I was impressed by what he's done, the ex. We never really got to know each other when we were married; he revealed lots of things about himself I certainly never knew [being arrested on the Bay Bridge with no trousera, among them]. He's clearly worked to develop some honesty and transparency in place of braggadocio and presenting what he thinks he 'should show' to people. He has learned a lot of styles of music, both on the guitar and for presenting story with; though he's clearly still working on it, his attention to detail shows and is welcome. His voice is no more true than it ever was [about 70% of the time, good enough, you know?]. There are places I suspect he'd do better by finding a more spoken word approach to the material, but that's for him to work out over time.

~~

We've been divorced 27 years, were married 10, have many of the same friends in common still after all that time. I met him on a bus, moved in with him, moved out, got married, had kids, had problems, got divorced, moved on, made my own life, have been very happy in my own life. He remarried, had another child, has had many of the same problems in that marriage and with that child as in our and with ours, but stuck with that one and so learned a lot, changed a lot. He's got an annoying tendency to want to make nice at parties, to act as though I'm not uncomfortable with that, but he's letting that go.

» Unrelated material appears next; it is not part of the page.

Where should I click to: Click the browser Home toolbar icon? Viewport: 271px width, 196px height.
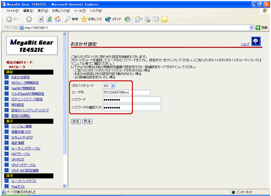click(57, 19)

My discomforts are with/from various things which I won't bore you with here. Sunday night what I noticed was happiness for him in the work he's done to put this piece together, admiration that it's so well done; appreciation for the work he's got yet to do on it to make it all of one quality as a performance; and sorrow for the things I never knew about him, the things that are similar about our interests and talents which, had we known them about each other, then, might have been places to work together in relating to each other. That marriage didn't have to fall apart, but... so it goes. As the song says, "Gotta know when to walk away and when to run..."

What I noticed most, though, is that I wasn't/am not jealous of him for this work he's doing. He paints, he plays guitar, has a couple of CDs of original music out, speaks a second language fluently, etc. etc., and had the good fortune to come from an intact family who put their kids through school for their bachelors' and helped with their masters' degrees. I didn't, but we never talked about that- so he was continually disappointed in my for not getting ahead, and I was continuously jealous of him for being able to with relative ease. Somehow, over time, I've worked that out, on my end, and whether he has an opinion about where I am in my life or not, both his having it and what it is are immaterial to me.

There's no real point to this little ramble except to answer, however incompletely, a friend's query as to how the evening went. This is my first take: impressions of nearly everything go right into me nearly instantaneously, but circulating them through my whole consciousness takes days, and working out meanings takes even longer- years, sometimes. I might come back to this, over time. Don't feel obligated to follow along. It's words, just words.